------ EXCERPT ------
Re: Detect XML document encodings with SAX
Sebastian wrote:
I discovered this post:
http://www.ibm.com/developerworks/library/x-tipsaxxni/
and implemented both approaches (SAX and Xerces XNI).
Unfortunately, for the attached XML file, both methods
Don't do attachments on Usenet.
output an encoding of UTF-8, while looking at the file
as they should. XML should be encoded in UTF-8 nearly always.
But SAX is a parser, so it doesn't output, it inputs. What are you telling us?
makes it clear that it is not UTF-8 encoded (all characters,
including the umlaut and the Euro-sign, take one byte, and the
declared encoding also is not UTF-8).
http://sscce.org/
Does anyone have an idea why that is so? And how I could
You used the default encoding in your Writer.
go about making some XML parser determine the correct encoding?
Your problem is writing the file, no? That has nothing to do with parsing.
If your problem is with reading the file, then the encoding in the XML declaration
should suffice to guide the parser. But then why do you talk about methods that
"output an encoding"?
However, according to
http://xmlwriter.net/xml_guide/xml_declaration.shtml#Encoding
supported encodings only include UTF-8, UTF-16, ISO-10646-UCS-2,
ISO-10646-UCS-4, ISO-8859-1 to ISO-8859-9, ISO-2022-JP, Shift_JIS, and EUC-JP,
as you would have learned had you researched your question.
So it looks like you must not accept XML documents with such a non-standard
encoding.
Show us the code, or at least an SSCCE of it.
--
Lew
------ DATA EXCERPTS ------
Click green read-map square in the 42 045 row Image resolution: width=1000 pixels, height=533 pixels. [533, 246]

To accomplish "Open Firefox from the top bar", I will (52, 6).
------
------ DATA EXCERPTS ------
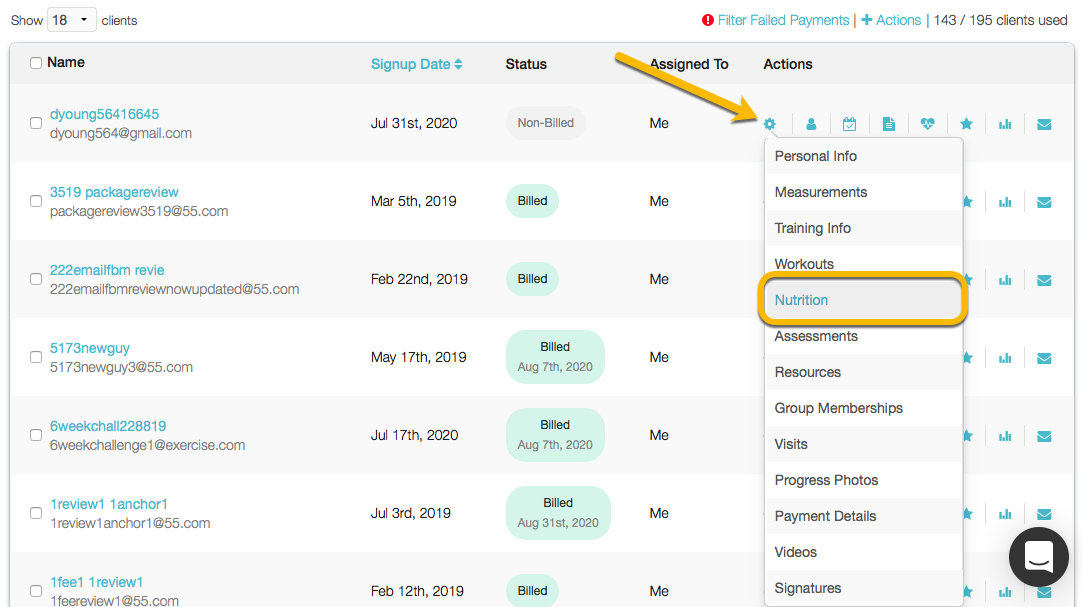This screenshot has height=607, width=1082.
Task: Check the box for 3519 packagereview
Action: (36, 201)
------
▶ **EXERCISE AIM**
Reproduce the forum reply above about detecting XML encodings with SAX, word for word and in full.

▶ **REPLY TO THE EXERCISE**
Re: Detect XML document encodings with SAX
Sebastian wrote:
I discovered this post:
http://www.ibm.com/developerworks/library/x-tipsaxxni/
and implemented both approaches (SAX and Xerces XNI).
Unfortunately, for the attached XML file, both methods
Don't do attachments on Usenet.
output an encoding of UTF-8, while looking at the file
as they should. XML should be encoded in UTF-8 nearly always.
But SAX is a parser, so it doesn't output, it inputs. What are you telling us?
makes it clear that it is not UTF-8 encoded (all characters,
including the umlaut and the Euro-sign, take one byte, and the
declared encoding also is not UTF-8).
http://sscce.org/
Does anyone have an idea why that is so? And how I could
You used the default encoding in your Writer.
go about making some XML parser determine the correct encoding?
Your problem is writing the file, no? That has nothing to do with parsing.
If your problem is with reading the file, then the encoding in the XML declaration
should suffice to guide the parser. But then why do you talk about methods that
"output an encoding"?
However, according to
http://xmlwriter.net/xml_guide/xml_declaration.shtml#Encoding
supported encodings only include UTF-8, UTF-16, ISO-10646-UCS-2,
ISO-10646-UCS-4, ISO-8859-1 to ISO-8859-9, ISO-2022-JP, Shift_JIS, and EUC-JP,
as you would have learned had you researched your question.
So it looks like you must not accept XML documents with such a non-standard
encoding.
Show us the code, or at least an SSCCE of it.
--
Lew